Akhmatova (Àõìàòîâà) Anna Andreevna (1889—1966)

Anna Akhmatova was the pen name of Anna Andreevna Gorenko, the leader and the heart and soul of the St Petersburg tradition of Russian poetry for half a century.

Akhmatova's work ranges from short lyric poems to universalized, ingeniously structured cycles, such as Requiem (1935-40), her tragic masterpiece on the Stalinist terror. Her work addresses a variety of themes including time and memory, the fate of creative women, and the difficulties of living and writing in the shadow of Stalinism.

Akhmatova was born at Bolshoy Fontan in Odessa. Her childhood does not appear to have been happy; her parents separated in 1905. She was educated in Kiev, Tsarskoe Selo, and the Smolny Institute of St Petersburg. Anna started writing poetry at the age of 11, inspired by her favourite poets: Racine, Pushkin, and Baratynsky. As her father did not want to see any verses printed under his "respectable" name, she had to adopt the surname of one of her Tatar ancestors as a pseudonym.

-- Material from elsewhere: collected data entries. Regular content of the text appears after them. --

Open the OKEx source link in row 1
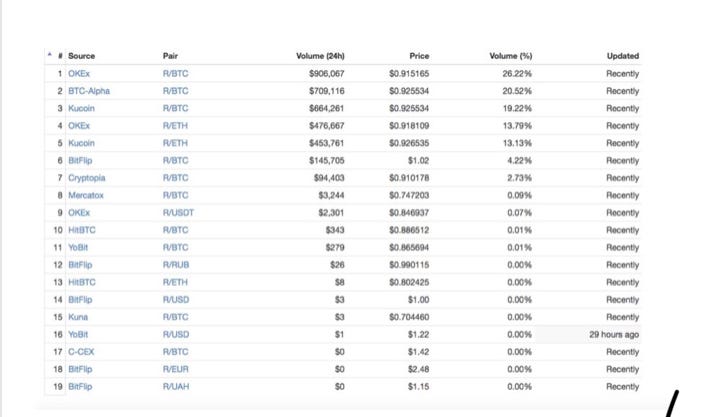Viewport: 701px width, 417px height. coord(79,73)
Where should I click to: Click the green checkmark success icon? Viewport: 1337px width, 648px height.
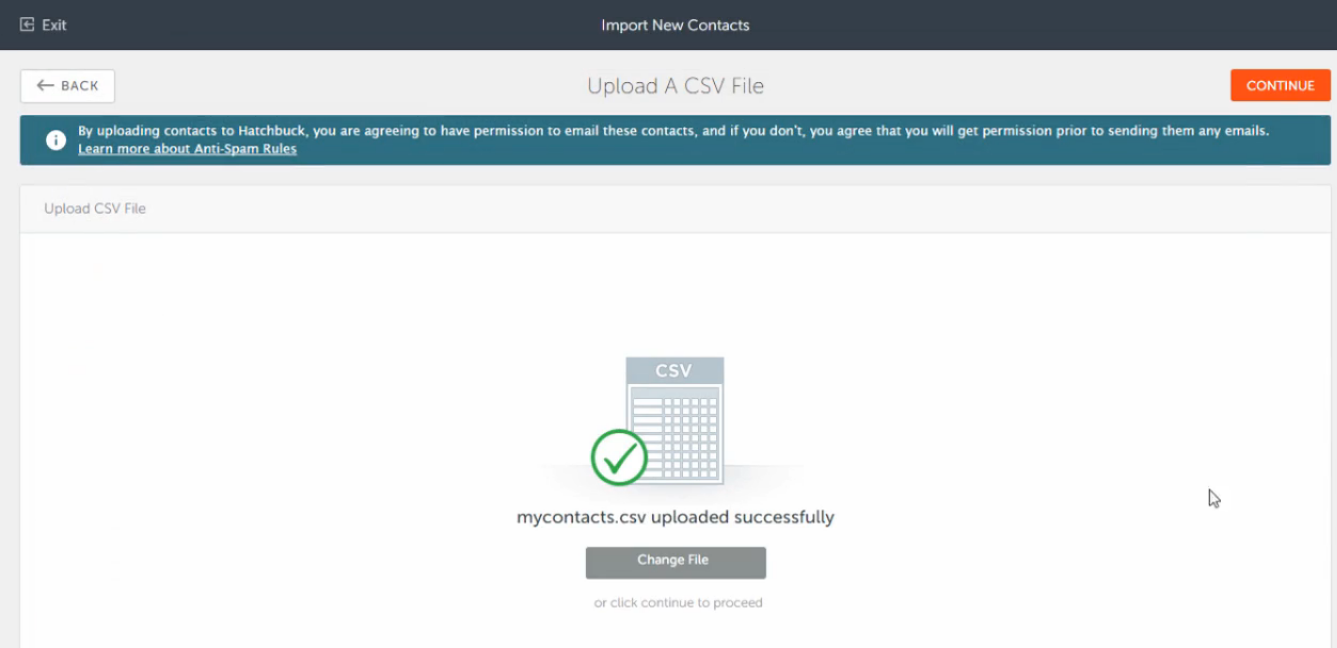[619, 458]
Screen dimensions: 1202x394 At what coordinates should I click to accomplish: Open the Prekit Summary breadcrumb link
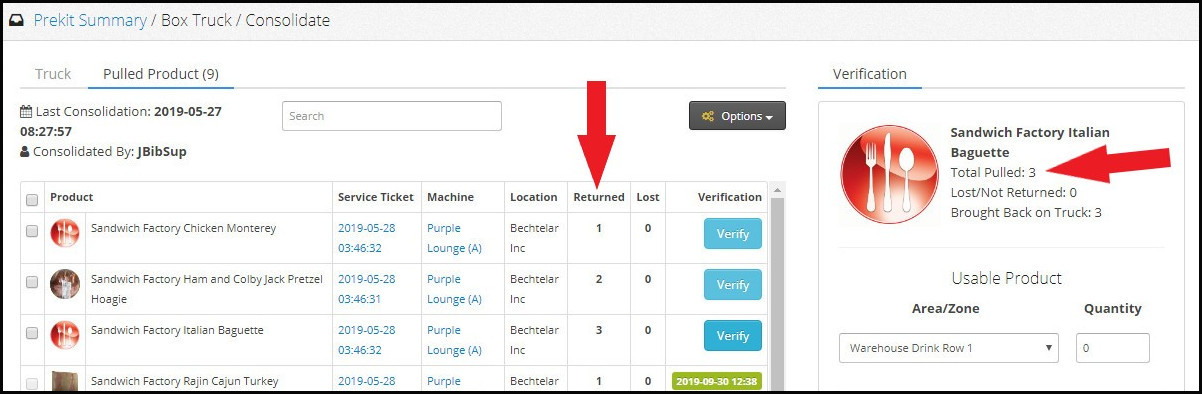[x=90, y=20]
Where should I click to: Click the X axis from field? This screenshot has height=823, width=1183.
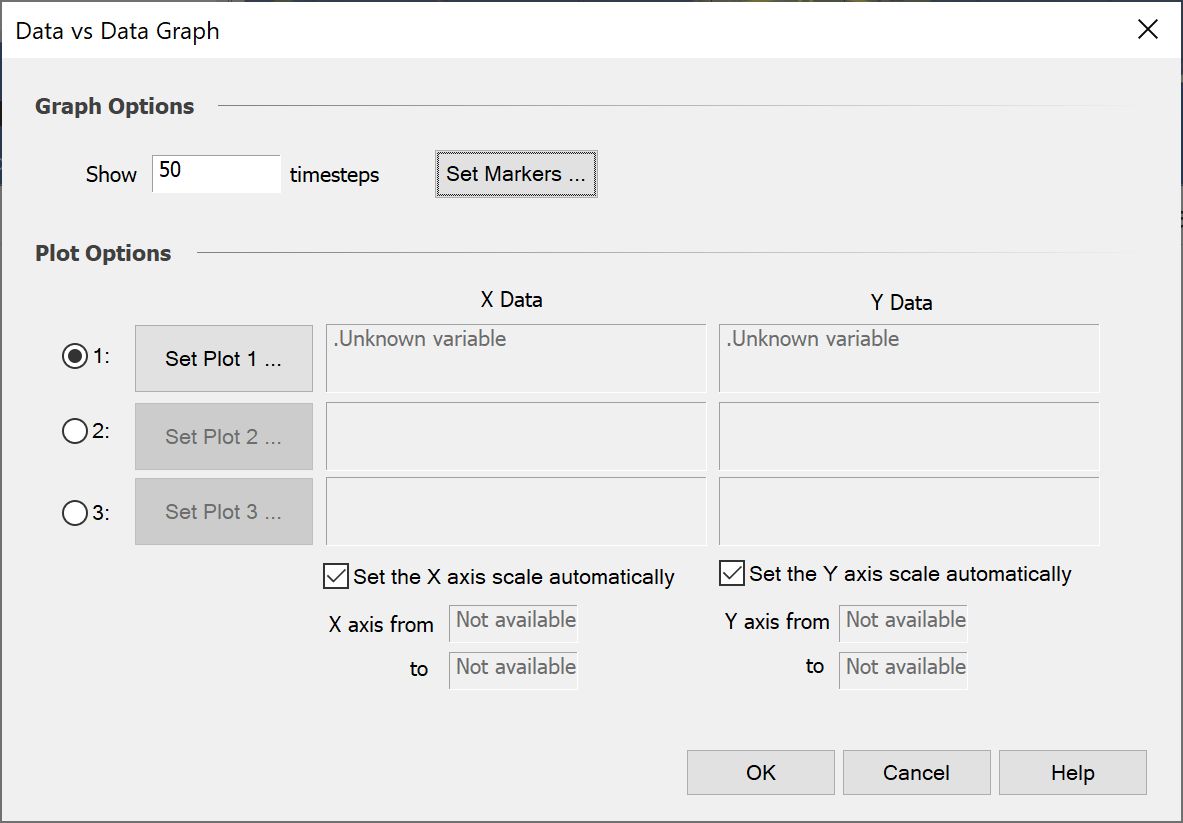513,623
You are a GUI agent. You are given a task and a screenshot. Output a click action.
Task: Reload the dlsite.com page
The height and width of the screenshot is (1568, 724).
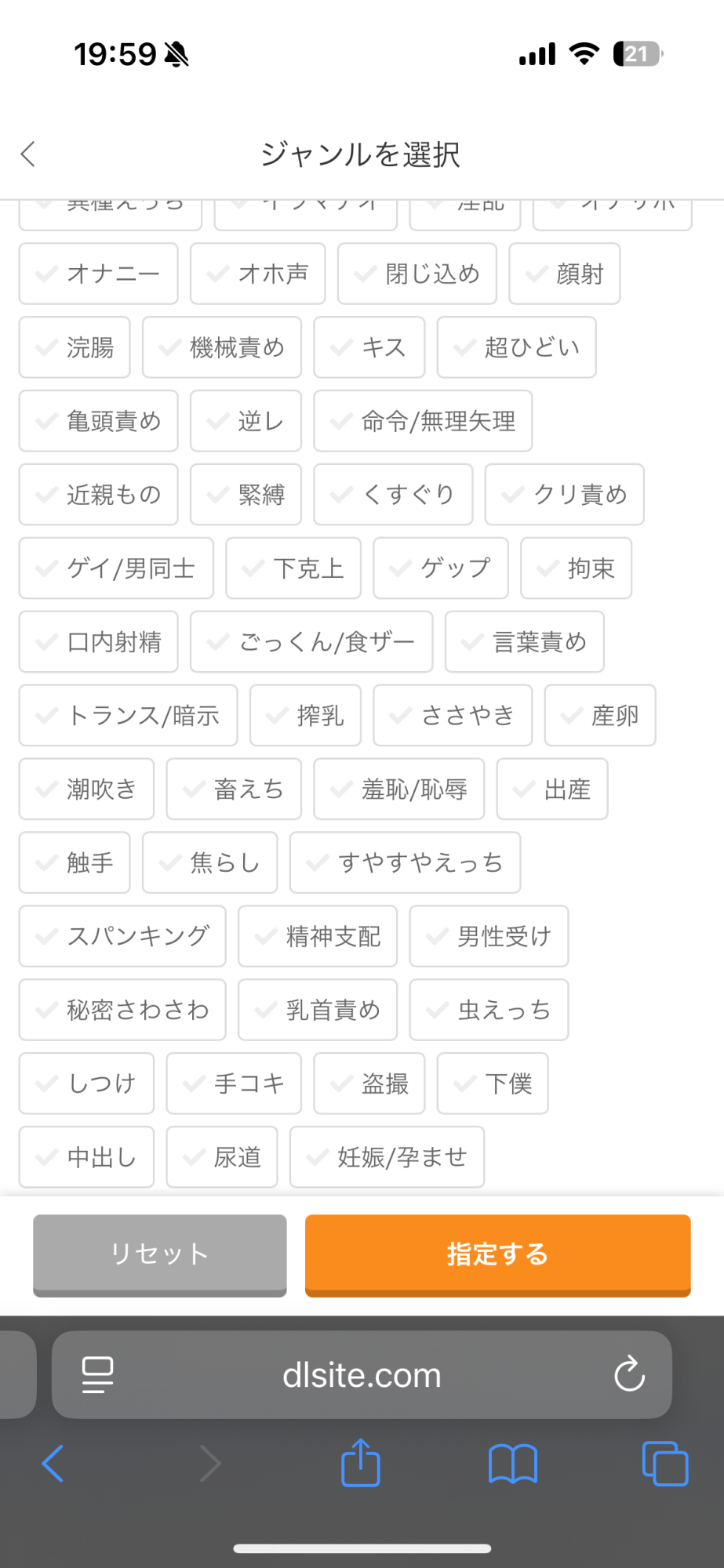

Many of the male Russian poets of the time declared their love for Akhmatova; she reciprocated the attentions of Osip Mandelstam, whose wife Nadezhda Mandelstam would eventually forgive Akhmatova in her autobiography, «Hope Against Hope». In 1910, she married the boyish poet Nikolay Gumilyov, who very soon left her for lion hunting in Africa, the battlefields of the World War I, and the society of Parisian grisettes. Her husband did not take her poems seriously, and was shocked when Alexander Blok declared to him that he preferred her poems to his. Their son, Lev, born in 1912, was to become a famous Neo-Eurasianist historian.

In 1912, she published her first collection, entitled Evening. It contained brief, psychologically taut pieces which English readers may find distantly reminiscent of Robert Browning and Thomas Hardy. They were acclaimed for their classical diction, telling details, and the skilful use of colour.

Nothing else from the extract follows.